The religious viewpoint objects to the claim that prayer is susceptible to experimental designs or statistical analysis, and other assumptions in many experiments, e.g. that a thousand prayers are statistically different from one. The objections also include the complaint that religion generally deals with unique, uncontrollable events; statistics, and science in general, deal with recurring phenomena which are possible to sample or control and are susceptible to general laws.

Religious objections also include the complaint that as prayer starts to be measured, it is no longer real prayer once it gets involved in an experiment and that the concept of conducting prayer experiments reflects a misunderstanding of the purpose of prayer. The 2006 STEP experiment indicated that some of the intercessors who took part in it complained about the scripted nature of the prayers that were imposed to them, saying that this is not the way they usually conduct prayer:
Prior to the start of this study, intercessors reported that they usually receive information about the patient's age, gender and progress reports on their medical condition; converse with family members or the patient (not by fax from a third party); use individualized prayers of their own choosing; and pray for a variable time period based on patient or family request.

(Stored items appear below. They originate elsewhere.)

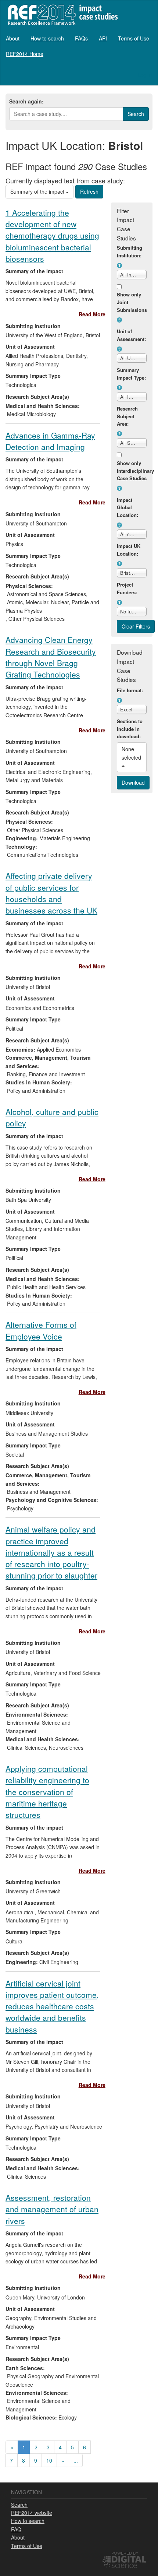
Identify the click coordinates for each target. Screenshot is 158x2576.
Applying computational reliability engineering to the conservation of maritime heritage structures (47, 1791)
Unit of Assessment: (131, 335)
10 (49, 2460)
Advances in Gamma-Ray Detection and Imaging (50, 441)
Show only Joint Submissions (132, 302)
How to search (47, 38)
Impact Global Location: (127, 507)
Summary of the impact (38, 191)
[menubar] (79, 46)
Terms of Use (133, 38)
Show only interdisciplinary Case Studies (132, 471)
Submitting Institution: (129, 251)
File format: (130, 690)
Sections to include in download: (130, 729)
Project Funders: (127, 588)
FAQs (81, 38)
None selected (132, 753)
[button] (119, 265)
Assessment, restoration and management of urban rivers (52, 2209)
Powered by (124, 2553)
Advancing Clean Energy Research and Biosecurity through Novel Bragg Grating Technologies (51, 657)
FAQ (16, 2529)
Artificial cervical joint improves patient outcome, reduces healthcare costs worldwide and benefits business (52, 2006)
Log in (145, 74)
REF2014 (61, 15)
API (103, 38)
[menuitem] (12, 38)
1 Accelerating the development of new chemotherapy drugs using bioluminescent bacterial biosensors (52, 235)
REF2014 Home (24, 53)
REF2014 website (31, 2512)
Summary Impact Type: (131, 373)
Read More (92, 314)
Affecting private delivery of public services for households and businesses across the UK (51, 893)
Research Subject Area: (127, 416)
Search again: (26, 101)
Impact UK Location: (128, 549)
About (12, 38)
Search (19, 2504)
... (75, 2460)
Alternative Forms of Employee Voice (41, 1330)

With respect to expectation of a response to prayer, the 18th-century philosopher William Paley wrote:

To pray for particular favors is to dictate to Divine Wisdom, and savors of presumption; and to intercede for other individuals or for nations, is to presume that their happiness depends upon our choice, and that the prosperity of communities hangs upon our interest.

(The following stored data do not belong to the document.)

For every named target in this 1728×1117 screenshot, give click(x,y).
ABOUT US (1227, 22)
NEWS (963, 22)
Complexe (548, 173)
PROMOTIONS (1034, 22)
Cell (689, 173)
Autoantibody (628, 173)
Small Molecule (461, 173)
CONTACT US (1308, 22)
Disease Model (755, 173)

During the 20th century, philosopher Bertrand Russell believed that religion and science "have long been at war, claiming for themselves the same territory, ideas and allegiances". He also believed that the war had been decisively won by science. Almost 40 years earlier, a 22-year-old Russell also wrote: "For although I had long ceased to believe in the efficacy of prayer, I was so lonely and so in need of some supporter such as the Christian God, that I took to saying prayers again when I ceased to believe in their efficacy."

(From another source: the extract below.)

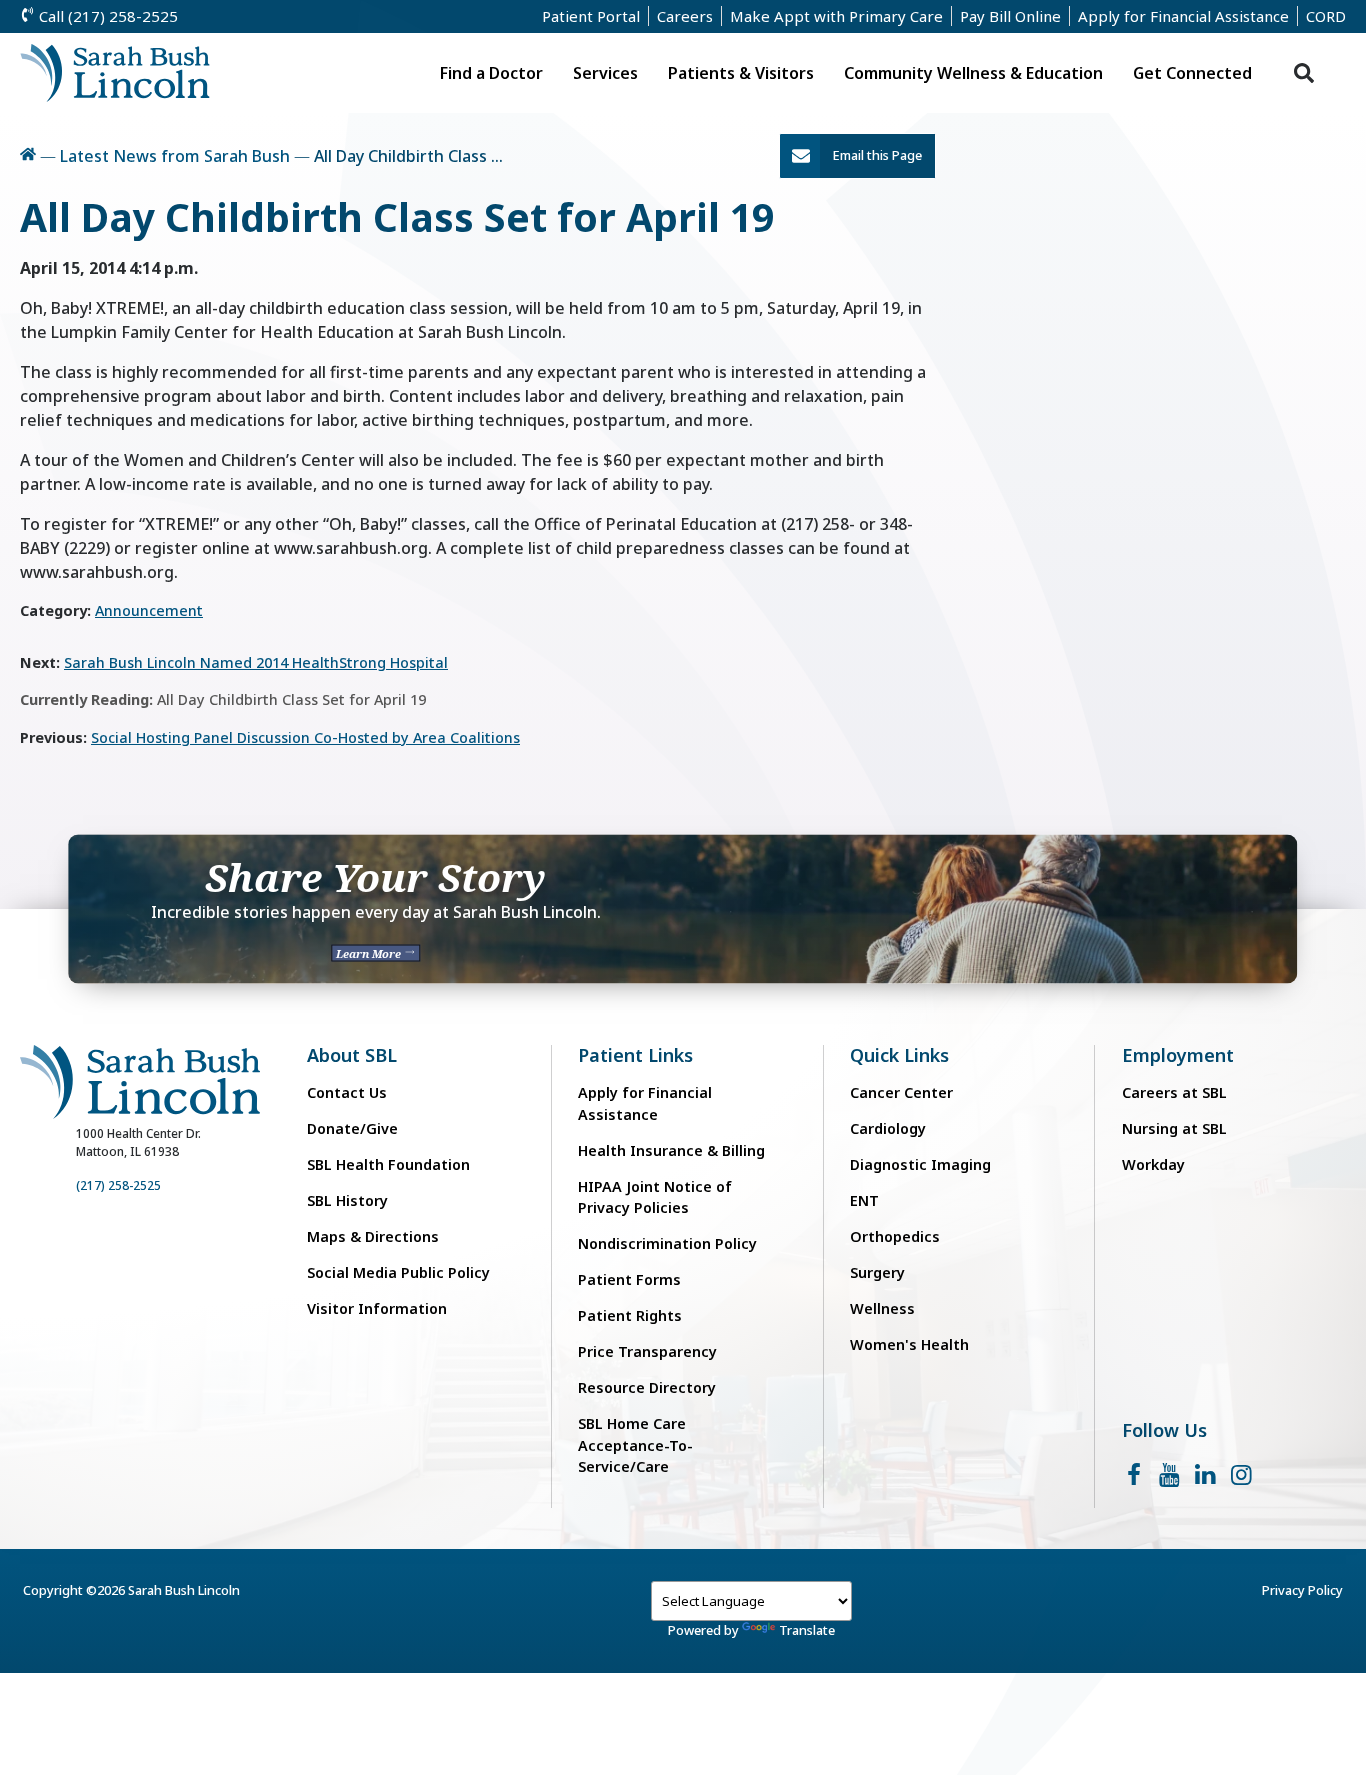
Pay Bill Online (1010, 16)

The 21st-century evolutionary biologist Richard Dawkins, describing how Richard Swinburne explained away the STEP experiment's negative results "on the grounds that God answers prayers only if they are offered up for good reasons", finds one predictable result of prayer:Other theologians joined NOMA-inspired sceptics in contending that studying prayer in this way is a waste of money because supernatural influences are by definition beyond the reach of science. But as the Templeton Foundation correctly recognized when it financed the study, the alleged power of intercessory prayer is at least in principle within the reach of science. A double-blind experiment can be done and was done. It could have yielded a positive result. And if it had, can you imagine that a single religious apologist would have dismissed it on the grounds that scientific research has no bearing on religious matters? Of course not.